Aim of the exercise: Please restate the lines shown below exactly, every one of them.

═════ Data to use ═════

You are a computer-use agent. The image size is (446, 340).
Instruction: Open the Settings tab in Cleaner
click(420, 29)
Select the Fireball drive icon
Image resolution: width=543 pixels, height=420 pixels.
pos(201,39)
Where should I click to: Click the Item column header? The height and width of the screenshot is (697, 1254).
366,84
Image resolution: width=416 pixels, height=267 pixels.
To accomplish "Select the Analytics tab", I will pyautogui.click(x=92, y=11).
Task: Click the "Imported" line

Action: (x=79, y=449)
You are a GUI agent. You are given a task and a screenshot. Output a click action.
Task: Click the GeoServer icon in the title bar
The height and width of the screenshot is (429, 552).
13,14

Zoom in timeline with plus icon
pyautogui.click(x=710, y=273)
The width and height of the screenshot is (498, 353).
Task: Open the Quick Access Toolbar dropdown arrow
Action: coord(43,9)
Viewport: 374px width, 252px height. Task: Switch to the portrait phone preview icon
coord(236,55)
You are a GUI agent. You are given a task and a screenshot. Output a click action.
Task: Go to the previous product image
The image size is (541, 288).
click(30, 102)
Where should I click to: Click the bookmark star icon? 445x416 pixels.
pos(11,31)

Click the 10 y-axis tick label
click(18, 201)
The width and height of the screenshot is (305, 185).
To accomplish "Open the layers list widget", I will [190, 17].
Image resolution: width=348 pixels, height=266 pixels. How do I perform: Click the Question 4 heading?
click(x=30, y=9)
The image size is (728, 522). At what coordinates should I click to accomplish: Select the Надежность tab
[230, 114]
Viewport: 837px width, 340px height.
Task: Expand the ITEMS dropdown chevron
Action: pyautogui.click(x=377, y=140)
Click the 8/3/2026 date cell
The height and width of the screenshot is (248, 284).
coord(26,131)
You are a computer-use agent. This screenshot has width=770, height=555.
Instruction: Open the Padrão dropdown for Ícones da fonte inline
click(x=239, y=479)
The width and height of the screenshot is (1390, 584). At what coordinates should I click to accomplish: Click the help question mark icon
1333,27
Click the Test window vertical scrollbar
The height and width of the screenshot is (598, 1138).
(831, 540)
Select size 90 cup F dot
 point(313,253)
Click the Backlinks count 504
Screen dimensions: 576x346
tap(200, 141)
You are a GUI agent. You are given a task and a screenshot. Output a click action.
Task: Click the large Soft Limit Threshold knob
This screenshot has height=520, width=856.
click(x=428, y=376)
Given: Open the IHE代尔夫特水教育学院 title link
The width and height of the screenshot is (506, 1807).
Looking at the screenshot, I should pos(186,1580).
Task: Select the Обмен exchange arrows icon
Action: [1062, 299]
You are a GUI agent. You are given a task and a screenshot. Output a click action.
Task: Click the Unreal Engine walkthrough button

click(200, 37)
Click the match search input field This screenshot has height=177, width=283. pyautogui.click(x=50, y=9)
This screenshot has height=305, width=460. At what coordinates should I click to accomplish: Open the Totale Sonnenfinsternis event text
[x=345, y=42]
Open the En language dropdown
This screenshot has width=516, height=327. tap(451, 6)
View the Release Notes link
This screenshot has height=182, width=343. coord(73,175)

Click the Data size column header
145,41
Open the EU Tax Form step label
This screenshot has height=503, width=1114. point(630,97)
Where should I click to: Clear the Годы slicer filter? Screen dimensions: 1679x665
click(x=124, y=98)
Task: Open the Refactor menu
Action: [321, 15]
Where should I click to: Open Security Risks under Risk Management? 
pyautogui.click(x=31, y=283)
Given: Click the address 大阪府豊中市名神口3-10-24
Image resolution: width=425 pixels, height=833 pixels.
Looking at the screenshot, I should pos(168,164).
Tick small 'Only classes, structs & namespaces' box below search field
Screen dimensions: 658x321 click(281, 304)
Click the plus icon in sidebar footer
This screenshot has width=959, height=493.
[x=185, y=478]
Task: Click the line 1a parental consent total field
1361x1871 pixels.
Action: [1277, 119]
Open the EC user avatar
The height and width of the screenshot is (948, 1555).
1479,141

═════

Solution for this task:
You are a computer-use agent. The image size is (446, 340).
Instruction: Open the Settings tab in Cleaner
click(420, 29)
Select the Fireball drive icon
Image resolution: width=543 pixels, height=420 pixels.
pos(201,39)
Where should I click to: Click the Item column header? The height and width of the screenshot is (697, 1254).
366,84
Image resolution: width=416 pixels, height=267 pixels.
To accomplish "Select the Analytics tab", I will pyautogui.click(x=92, y=11).
Task: Click the "Imported" line

Action: (x=79, y=449)
You are a GUI agent. You are given a task and a screenshot. Output a click action.
Task: Click the GeoServer icon in the title bar
The height and width of the screenshot is (429, 552).
13,14

Zoom in timeline with plus icon
pyautogui.click(x=710, y=273)
The width and height of the screenshot is (498, 353).
Task: Open the Quick Access Toolbar dropdown arrow
Action: coord(43,9)
Viewport: 374px width, 252px height. Task: Switch to the portrait phone preview icon
coord(236,55)
You are a GUI agent. You are given a task and a screenshot. Output a click action.
Task: Go to the previous product image
The image size is (541, 288).
click(30, 102)
Where should I click to: Click the bookmark star icon? 445x416 pixels.
pos(11,31)

Click the 10 y-axis tick label
click(18, 201)
The width and height of the screenshot is (305, 185).
To accomplish "Open the layers list widget", I will [190, 17].
Image resolution: width=348 pixels, height=266 pixels. How do I perform: Click the Question 4 heading?
click(x=30, y=9)
The image size is (728, 522). At what coordinates should I click to accomplish: Select the Надежность tab
[230, 114]
Viewport: 837px width, 340px height.
Task: Expand the ITEMS dropdown chevron
Action: pyautogui.click(x=377, y=140)
Click the 8/3/2026 date cell
The height and width of the screenshot is (248, 284).
coord(26,131)
You are a computer-use agent. This screenshot has width=770, height=555.
Instruction: Open the Padrão dropdown for Ícones da fonte inline
click(x=239, y=479)
The width and height of the screenshot is (1390, 584). At what coordinates should I click to accomplish: Click the help question mark icon
1333,27
Click the Test window vertical scrollbar
The height and width of the screenshot is (598, 1138).
(831, 540)
Select size 90 cup F dot
 point(313,253)
Click the Backlinks count 504
Screen dimensions: 576x346
tap(200, 141)
You are a GUI agent. You are given a task and a screenshot. Output a click action.
Task: Click the large Soft Limit Threshold knob
This screenshot has height=520, width=856.
click(x=428, y=376)
Given: Open the IHE代尔夫特水教育学院 title link
The width and height of the screenshot is (506, 1807).
Looking at the screenshot, I should pos(186,1580).
Task: Select the Обмен exchange arrows icon
Action: [1062, 299]
You are a GUI agent. You are given a task and a screenshot. Output a click action.
Task: Click the Unreal Engine walkthrough button

click(200, 37)
Click the match search input field This screenshot has height=177, width=283. pyautogui.click(x=50, y=9)
This screenshot has height=305, width=460. At what coordinates should I click to accomplish: Open the Totale Sonnenfinsternis event text
[x=345, y=42]
Open the En language dropdown
This screenshot has width=516, height=327. tap(451, 6)
View the Release Notes link
This screenshot has height=182, width=343. coord(73,175)

Click the Data size column header
145,41
Open the EU Tax Form step label
This screenshot has height=503, width=1114. point(630,97)
Where should I click to: Clear the Годы slicer filter? Screen dimensions: 1679x665
click(x=124, y=98)
Task: Open the Refactor menu
Action: [321, 15]
Where should I click to: Open Security Risks under Risk Management? 
pyautogui.click(x=31, y=283)
Given: Click the address 大阪府豊中市名神口3-10-24
Image resolution: width=425 pixels, height=833 pixels.
Looking at the screenshot, I should pos(168,164).
Tick small 'Only classes, structs & namespaces' box below search field
Screen dimensions: 658x321 click(281, 304)
Click the plus icon in sidebar footer
This screenshot has width=959, height=493.
[x=185, y=478]
Task: Click the line 1a parental consent total field
1361x1871 pixels.
Action: [1277, 119]
Open the EC user avatar
The height and width of the screenshot is (948, 1555).
1479,141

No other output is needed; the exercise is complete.